Multidimensional infrared spectroscopy of a peptide intramolecular hydrogen bond

Abstract

Stimulated three pulse photon echoes and heterodyned 2D IR echoes of acetylproline-NHMe in CHCl 3 are reported. A global fitting of the pump/probe decays of the internally hydrogen bonded N–H stretching vibration of AcProNHMe in CHCl 3 gives two population relaxation times of 400 and 1300 fs, which suggest the existence of different hydrogen bonded structures. Two different responses are clearly demonstrated in the 2D spectra, | S ∼ ( τ , T , ω t ) | ; one of them appears to be a more homogeneous response than the other. This function peaks at τ-values which decrease with a sub-100 fs time constant to a plateau of ca. τ = 70 fs. This decay implies fast spectral diffusion and the persistent non-zero offset suggests that a large static inhomogeneity exists in the whole time range considered in this experiment, which implies the existence of a rigid hydrogen bonded structure on the time scale of many picoseconds. The spectral shape of the 2D IR could not be reproduced by conventional responses for independent oscillators having overlapping transitions.

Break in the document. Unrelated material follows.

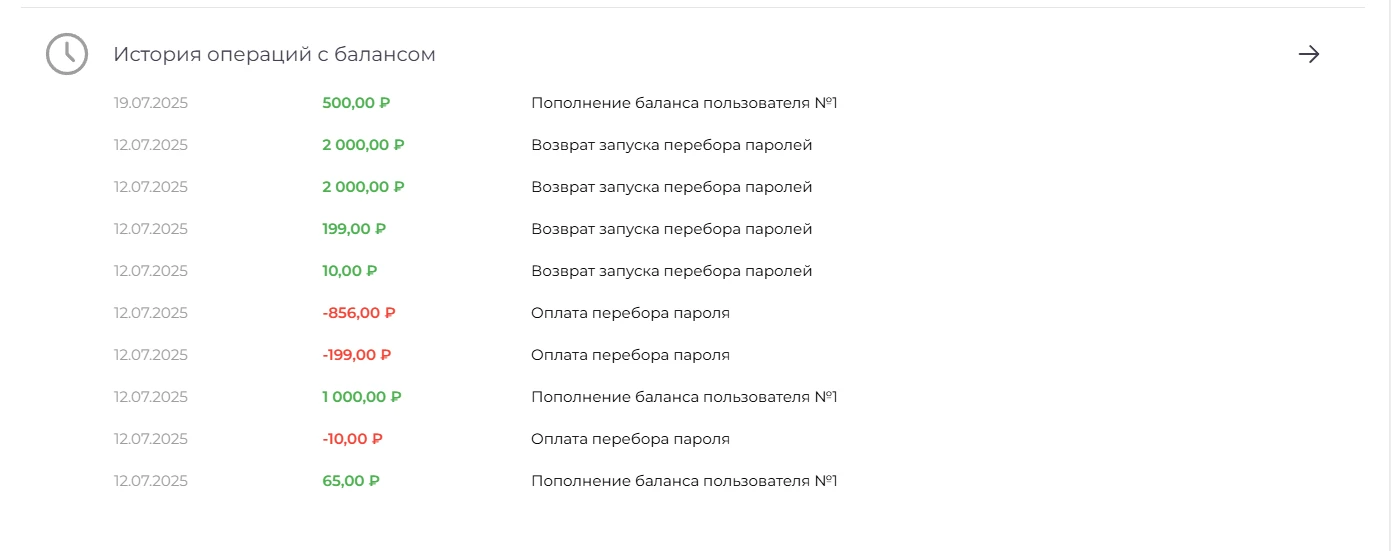Click the Возврат запуска перебора паролей text for 199,00 ₽
This screenshot has height=551, width=1391.
(x=671, y=229)
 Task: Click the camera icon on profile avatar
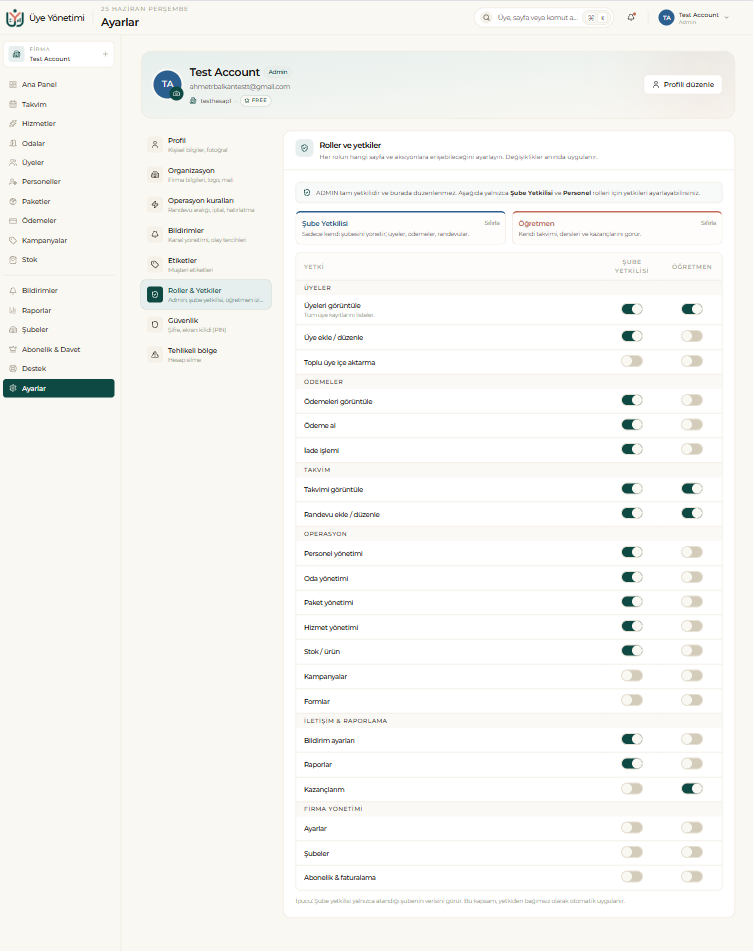pos(176,94)
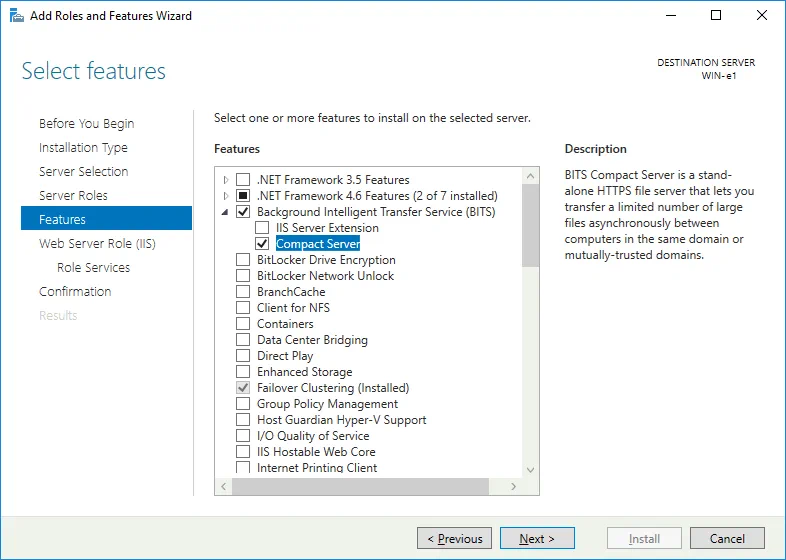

It is suggested that the two hydrogen bond configurations are exchanging rapidly and the shape of the 2D IR spectra is determined by the two chemically interchanging structures. In this paper multidimensional IR spectroscopy clearly shows the potential to disentangle congested spectra by spreading them into two dimensions and expose multiple structures, which are not seen distinctly in the FTIR spectra. The correlation function of the H-bonded N–H group is dominated by a ca. 100 fs component that is suggested to represent overdamped internal structure fluctuations.